While Jerusalem—especially the temple and royal Solomonic complex—was materially significant and impressive, it was not outlandishly large or ostentatious. The city was not created to flaunt the splendor of a human king.

At first, Jerusalem was not built on the back of impoverished citizens or slaves. It was a joint international effort, one in which a friendly neighboring power sent its own experts to work side by side with skilled Israelite laborers (2 Samuel 5; 1 Kings 5).

The point is, while Jerusalem—especially the temple and royal Solomonic complex—was materially significant and impressive, it was not outlandishly large or ostentatious. The city was not created to flaunt the splendor of a human king.

Bible history shows that Jerusalem was created to illustrate and enhance the relationship between God and His people, and to facilitate the education, culture and prosperity of the entire kingdom and populace!

This reality is revealed early on in the Bible.
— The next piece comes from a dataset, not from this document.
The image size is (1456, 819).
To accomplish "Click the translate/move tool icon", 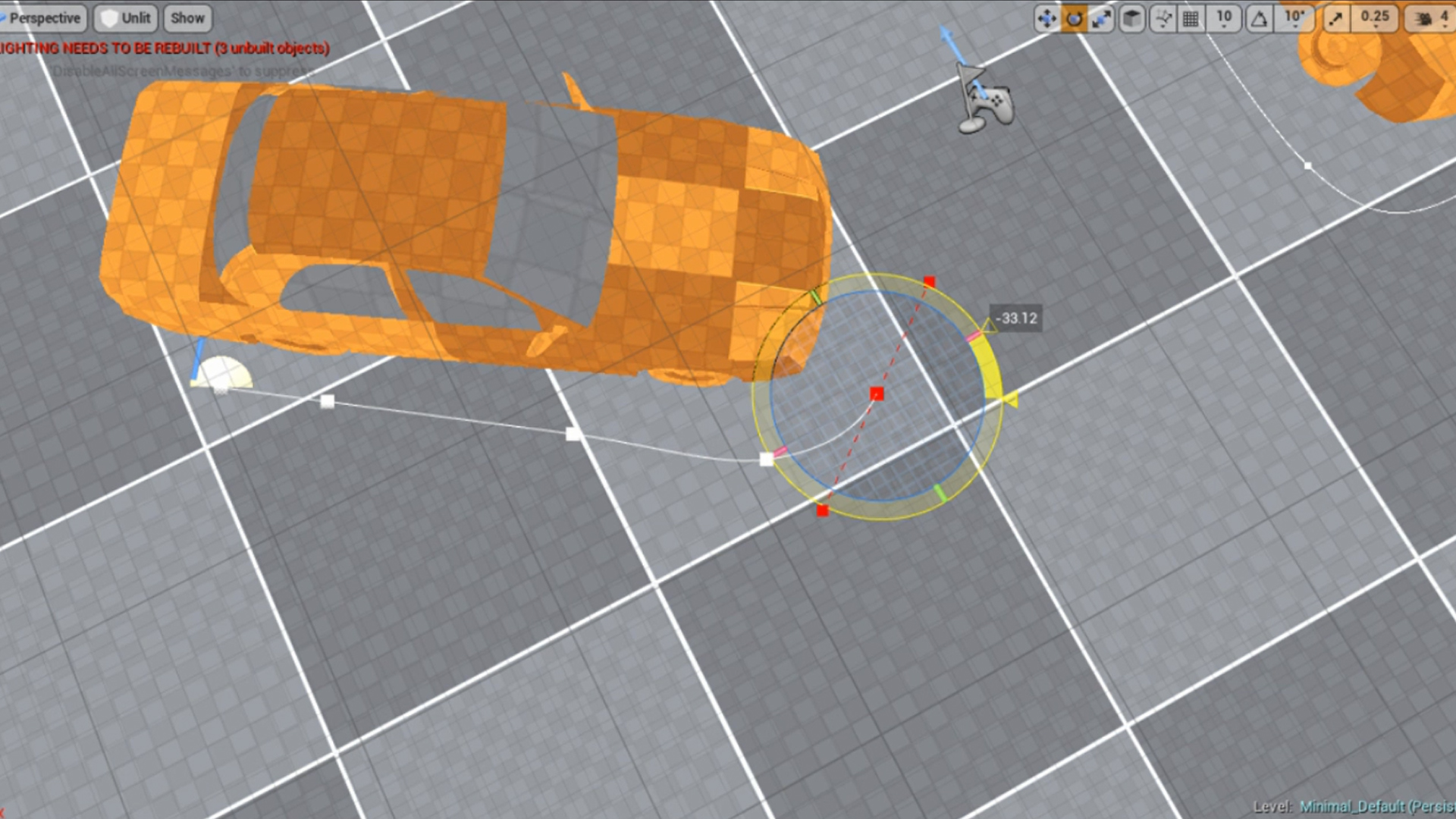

In Deuteronomy 17, Moses gives instruction for Israel’s future monarchs: “When thou art come unto the land which the Lord thy God giveth thee, and shalt possess it, and shalt dwell therein; and shalt say: ‘I will set a king over me ….’ [N]either shall he greatly multiply to himself silver and gold. … [This law] shall be with him, and he shall read therein all the days of his life …. that his heart be not lifted up above his brethren …” (verses 14-20).

The Torah contains numerous laws regulating the conduct of a king, right down to the proper treatment of servants and the forbidding of slavery. This admonition for equitable rule is applied specifically to David and Solomon, the kings responsible for conquering the city and establishing it as the capital.

2 Samuel 23, which includes the “last words of David,” demands fair and just rule. 1 Kings 2 documents King David’s advice to Solomon, where he explicitly admonishes his son to “show kindness” to certain individuals, even allowing them to “eat at thy table.” 1 Kings 3 records Solomon’s prayer following his coronation. Here, Israel’s new king prays that God would give him “an understanding heart” to rule over “Thy people which Thou hast chosen, a great people …. [F]or who is able to judge this Thy great people?” (verses 8-9).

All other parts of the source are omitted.